Process and technology

Banning new sales of ICVs by 2035 approved: what now?

Monday, 20 February 2023

On 14 February 2023, the European Parliament gave its final approval to a 2035 sales ban on new carbon-emitting gasoline and diesel vehicles, with the goal of removing them off the continent's roads by the middle of the century.

Despite resistance from conservative MEPs, the largest group in the parliament, member states of the European Union have previously approved the legislation and will now formally nod it into law at an upcoming ministerial conference. The bill's proponents had argued that it would provide European automakers with a specific timeline in which to switch manufacturing to electric vehicles with zero emissions and encourage investment to fend off competition from China and the United States. This in turn will support the ambitious goal of the European Union to achieve net-zero greenhouse gas emissions by 2050 and create a "climate neutral" economy.
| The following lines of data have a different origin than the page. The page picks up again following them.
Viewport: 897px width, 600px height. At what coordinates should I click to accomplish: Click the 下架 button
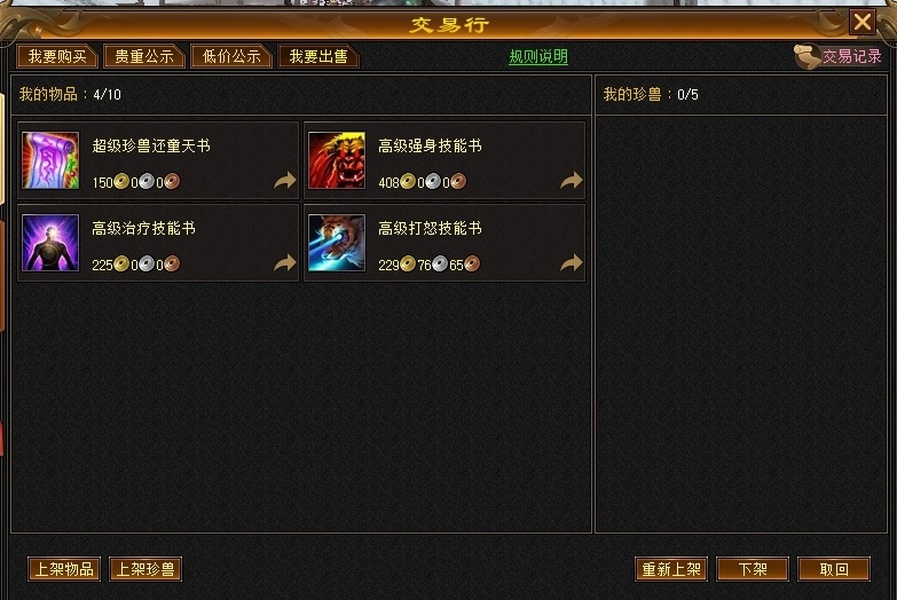click(752, 569)
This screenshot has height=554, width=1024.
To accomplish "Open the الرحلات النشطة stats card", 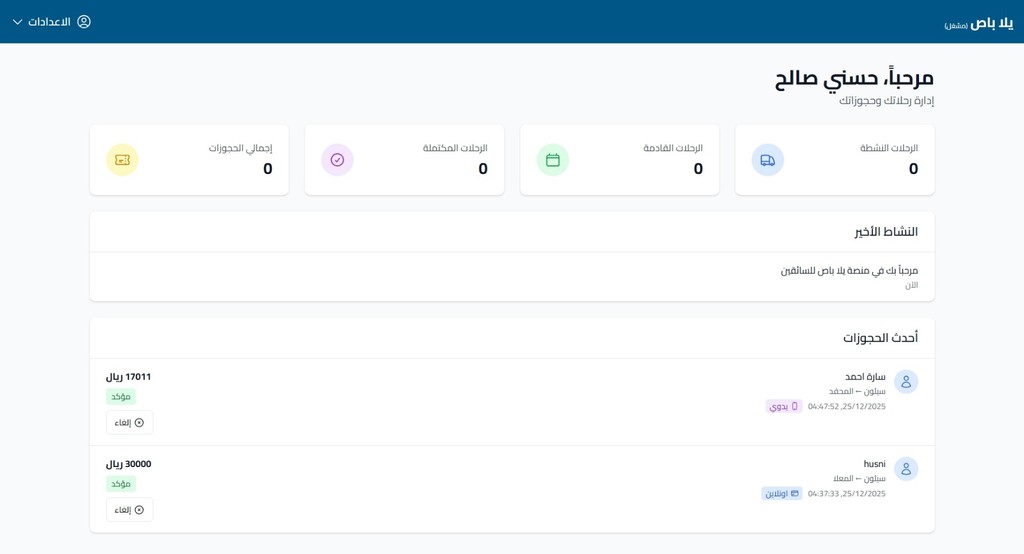I will point(835,160).
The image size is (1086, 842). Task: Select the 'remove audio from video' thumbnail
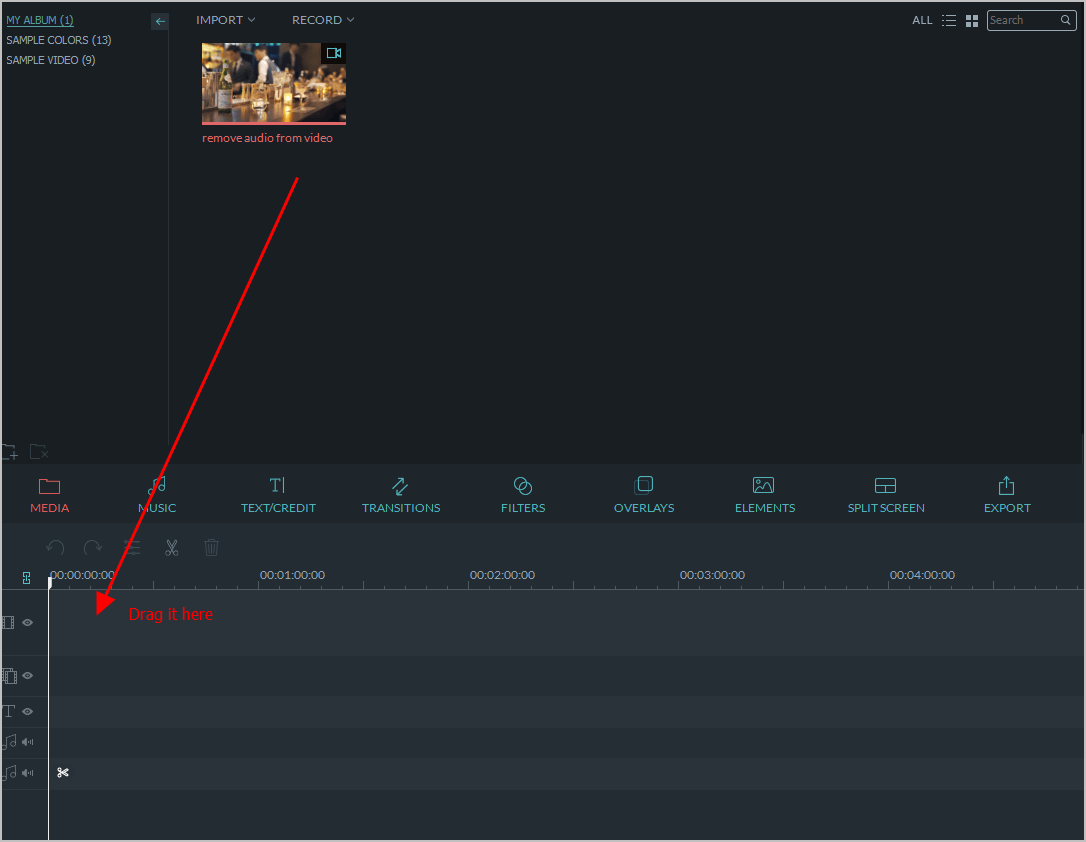[x=273, y=83]
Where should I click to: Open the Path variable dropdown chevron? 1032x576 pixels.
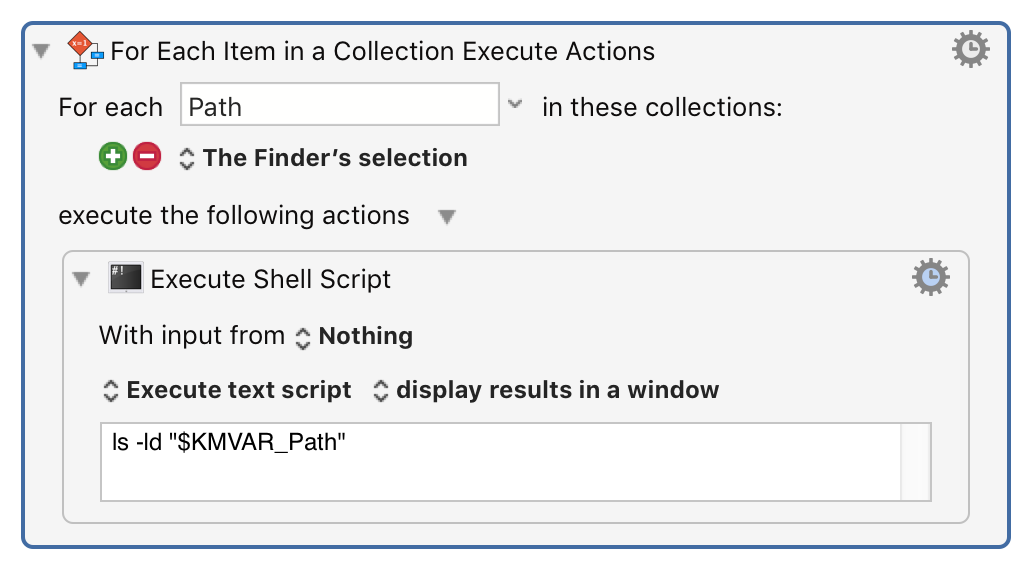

"Let me remind you that between last year and the end of this year, China will bring 80 models of electric cars to the international market. These are good cars that will be more and more affordable, and we need to compete with them. We don't want to give up this essential industry to outsiders." EU vice president Frans Timmermans warned MEPs.
Opponents countered that hundreds of thousands of jobs are in danger and that neither European industry nor many private motorists are prepared for such a significant reduction in the manufacturing of internal combustion engine automobiles.

Havana effect
The switch to electric vehicles in Europe will result in the elimination of hundreds of thousands of jobs throughout the entire supply chain or about 600,000 employments for the entire EU. 12,7 million direct and indirect jobs, or 6.6 percent of all EU jobs, are supported by the automotive industry in Europe. The EPP group foresaw what it called the "Havana effect," in which Europeans would continue to drive old polluting cars after new sales were outlawed because they couldn't find or afford an electric vehicle. Some claim that competitors of Europe, such as the United States, build vehicle batteries elsewhere, but Timmermans countered that production in Europe would rise as a result of EU-supported investment. The relevance of the prohibition in lowering emissions and pollution was emphasized by green MEPs. 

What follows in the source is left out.